# Oil Pressure - 1974 - 400



## GTOKID64 (Jan 20, 2009)

I am currently tapping off a fitting on the oil filter housing for oil pressure. I'm not sure if this is the pressure before or after the filter. Can I run the sending unit off the plug near the distributor? Would that be more accurate? See pics and thanks.


----------



## geeteeohguy (Feb 2, 2008)

Nothing wrong with running it where it is now. The engineers had it pretty well figured out way back when.


----------



## Eric Animal (Oct 28, 2007)

:agree.....but if you have clearance issues or what ever, YES you can put your oil sender next to the distributor. Eric


----------



## 68greengoat (Sep 15, 2005)

My sender is next to the dizzy. Just happened to come that way..... Just a pain to get to if needed......


----------



## lars (Sep 28, 2004)

GTOKID64 said:


> I am currently tapping off a fitting on the oil filter housing for oil pressure. I'm not sure if this is the pressure before or after the filter. Can I run the sending unit off the plug near the distributor? Would that be more accurate?
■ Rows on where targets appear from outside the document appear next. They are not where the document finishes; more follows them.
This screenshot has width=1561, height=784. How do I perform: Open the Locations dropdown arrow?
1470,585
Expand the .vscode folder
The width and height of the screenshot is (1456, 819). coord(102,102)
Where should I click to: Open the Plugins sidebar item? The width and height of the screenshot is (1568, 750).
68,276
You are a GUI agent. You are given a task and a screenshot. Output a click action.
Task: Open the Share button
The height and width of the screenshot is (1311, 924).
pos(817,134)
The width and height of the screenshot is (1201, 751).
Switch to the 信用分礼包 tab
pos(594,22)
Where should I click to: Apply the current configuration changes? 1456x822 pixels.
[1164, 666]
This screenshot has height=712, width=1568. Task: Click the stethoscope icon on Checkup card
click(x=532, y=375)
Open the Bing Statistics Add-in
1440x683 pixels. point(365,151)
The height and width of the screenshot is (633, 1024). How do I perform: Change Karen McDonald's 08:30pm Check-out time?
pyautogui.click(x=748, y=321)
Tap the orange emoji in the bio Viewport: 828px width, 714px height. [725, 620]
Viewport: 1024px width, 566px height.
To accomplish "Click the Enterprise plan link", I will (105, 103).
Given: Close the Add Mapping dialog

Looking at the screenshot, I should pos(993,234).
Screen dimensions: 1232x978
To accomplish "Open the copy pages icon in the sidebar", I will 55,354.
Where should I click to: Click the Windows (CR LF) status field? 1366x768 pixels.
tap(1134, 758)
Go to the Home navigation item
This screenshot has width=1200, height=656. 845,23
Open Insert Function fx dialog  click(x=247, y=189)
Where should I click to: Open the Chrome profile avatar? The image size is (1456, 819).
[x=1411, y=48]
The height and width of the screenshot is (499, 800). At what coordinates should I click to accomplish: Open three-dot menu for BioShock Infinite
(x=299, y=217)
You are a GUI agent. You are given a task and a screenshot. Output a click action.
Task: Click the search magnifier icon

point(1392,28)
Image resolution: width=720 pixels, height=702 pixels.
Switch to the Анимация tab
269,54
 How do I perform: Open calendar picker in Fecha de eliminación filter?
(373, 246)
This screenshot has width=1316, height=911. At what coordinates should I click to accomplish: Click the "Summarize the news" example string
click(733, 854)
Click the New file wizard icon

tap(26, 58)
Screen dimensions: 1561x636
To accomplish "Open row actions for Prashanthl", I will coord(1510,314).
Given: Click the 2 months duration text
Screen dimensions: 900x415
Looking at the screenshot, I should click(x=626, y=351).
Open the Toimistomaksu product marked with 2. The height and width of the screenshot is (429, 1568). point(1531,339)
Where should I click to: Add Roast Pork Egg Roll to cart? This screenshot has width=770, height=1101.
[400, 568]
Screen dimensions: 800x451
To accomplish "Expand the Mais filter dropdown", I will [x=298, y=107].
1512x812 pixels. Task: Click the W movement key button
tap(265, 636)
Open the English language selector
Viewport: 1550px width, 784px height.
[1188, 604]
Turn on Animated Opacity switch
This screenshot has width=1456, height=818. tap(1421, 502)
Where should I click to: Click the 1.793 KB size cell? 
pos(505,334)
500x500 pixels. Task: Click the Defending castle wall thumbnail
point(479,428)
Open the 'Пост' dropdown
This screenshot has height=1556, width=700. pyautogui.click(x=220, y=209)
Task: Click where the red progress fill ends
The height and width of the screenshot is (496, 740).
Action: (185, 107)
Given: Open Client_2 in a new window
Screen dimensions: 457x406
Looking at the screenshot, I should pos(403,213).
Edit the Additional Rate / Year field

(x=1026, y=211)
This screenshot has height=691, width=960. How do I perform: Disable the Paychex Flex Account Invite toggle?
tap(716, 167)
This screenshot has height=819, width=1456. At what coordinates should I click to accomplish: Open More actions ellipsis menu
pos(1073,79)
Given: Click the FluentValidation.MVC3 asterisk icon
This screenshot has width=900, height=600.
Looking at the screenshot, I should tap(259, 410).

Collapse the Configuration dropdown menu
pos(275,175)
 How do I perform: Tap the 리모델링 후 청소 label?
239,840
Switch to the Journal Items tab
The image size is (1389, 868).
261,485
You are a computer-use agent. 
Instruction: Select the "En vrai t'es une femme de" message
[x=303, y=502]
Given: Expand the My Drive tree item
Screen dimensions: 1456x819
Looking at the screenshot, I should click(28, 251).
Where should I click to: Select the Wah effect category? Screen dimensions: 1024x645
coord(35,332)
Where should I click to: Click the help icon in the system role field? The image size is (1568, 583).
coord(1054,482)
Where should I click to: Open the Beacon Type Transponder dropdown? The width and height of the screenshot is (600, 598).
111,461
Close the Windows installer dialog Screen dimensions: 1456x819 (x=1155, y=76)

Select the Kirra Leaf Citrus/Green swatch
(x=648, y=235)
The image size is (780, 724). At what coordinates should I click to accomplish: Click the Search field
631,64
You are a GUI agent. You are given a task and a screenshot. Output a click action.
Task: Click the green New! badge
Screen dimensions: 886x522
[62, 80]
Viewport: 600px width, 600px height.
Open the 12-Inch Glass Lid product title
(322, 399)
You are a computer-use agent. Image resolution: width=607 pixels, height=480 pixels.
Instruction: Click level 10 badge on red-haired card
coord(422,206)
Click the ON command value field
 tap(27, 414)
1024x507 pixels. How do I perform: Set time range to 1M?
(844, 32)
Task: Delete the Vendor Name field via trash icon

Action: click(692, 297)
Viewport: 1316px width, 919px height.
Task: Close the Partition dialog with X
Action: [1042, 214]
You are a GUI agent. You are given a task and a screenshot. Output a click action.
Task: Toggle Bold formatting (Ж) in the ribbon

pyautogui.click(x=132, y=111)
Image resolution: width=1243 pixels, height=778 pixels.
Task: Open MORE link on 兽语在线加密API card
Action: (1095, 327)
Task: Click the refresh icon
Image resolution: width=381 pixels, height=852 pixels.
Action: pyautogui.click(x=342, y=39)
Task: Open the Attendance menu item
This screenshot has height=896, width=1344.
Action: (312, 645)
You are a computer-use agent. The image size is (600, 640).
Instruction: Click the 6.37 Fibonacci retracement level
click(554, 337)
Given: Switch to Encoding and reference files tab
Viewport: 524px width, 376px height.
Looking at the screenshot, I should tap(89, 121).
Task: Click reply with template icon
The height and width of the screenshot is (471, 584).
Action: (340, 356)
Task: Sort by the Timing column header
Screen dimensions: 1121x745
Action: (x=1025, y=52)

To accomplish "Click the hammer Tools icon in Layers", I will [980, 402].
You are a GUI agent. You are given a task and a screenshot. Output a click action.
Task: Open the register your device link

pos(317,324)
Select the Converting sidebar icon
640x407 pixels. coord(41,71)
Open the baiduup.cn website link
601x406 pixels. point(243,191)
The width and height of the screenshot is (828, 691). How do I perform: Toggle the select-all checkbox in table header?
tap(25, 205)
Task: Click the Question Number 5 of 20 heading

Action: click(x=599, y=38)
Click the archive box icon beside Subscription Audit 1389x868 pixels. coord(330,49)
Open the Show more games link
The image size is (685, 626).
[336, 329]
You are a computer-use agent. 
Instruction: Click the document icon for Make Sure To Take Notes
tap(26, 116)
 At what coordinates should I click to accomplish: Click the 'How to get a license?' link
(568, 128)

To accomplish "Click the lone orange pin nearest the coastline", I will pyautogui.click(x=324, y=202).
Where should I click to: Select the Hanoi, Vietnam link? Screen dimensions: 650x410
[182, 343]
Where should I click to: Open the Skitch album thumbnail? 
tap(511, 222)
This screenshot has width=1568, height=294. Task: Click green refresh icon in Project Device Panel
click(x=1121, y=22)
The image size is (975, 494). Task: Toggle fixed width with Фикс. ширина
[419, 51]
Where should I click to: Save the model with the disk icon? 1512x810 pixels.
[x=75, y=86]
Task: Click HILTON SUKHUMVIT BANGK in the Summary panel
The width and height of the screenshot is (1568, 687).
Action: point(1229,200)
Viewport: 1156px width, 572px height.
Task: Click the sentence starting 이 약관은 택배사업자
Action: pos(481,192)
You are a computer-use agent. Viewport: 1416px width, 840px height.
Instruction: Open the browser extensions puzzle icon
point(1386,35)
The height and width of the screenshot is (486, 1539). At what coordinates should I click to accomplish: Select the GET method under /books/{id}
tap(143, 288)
See pics and thanks.


All oil galley pressure ports anywhere on the engine are after the filter and filter bypass. This is the only reading that means anything, since it's the pressure that is supplied to the bearings. The reading from the filter housing and the one on the back of the block will produce identical pressure readings, so it's simply a mater of convenience as to which one you use.
Lars


----------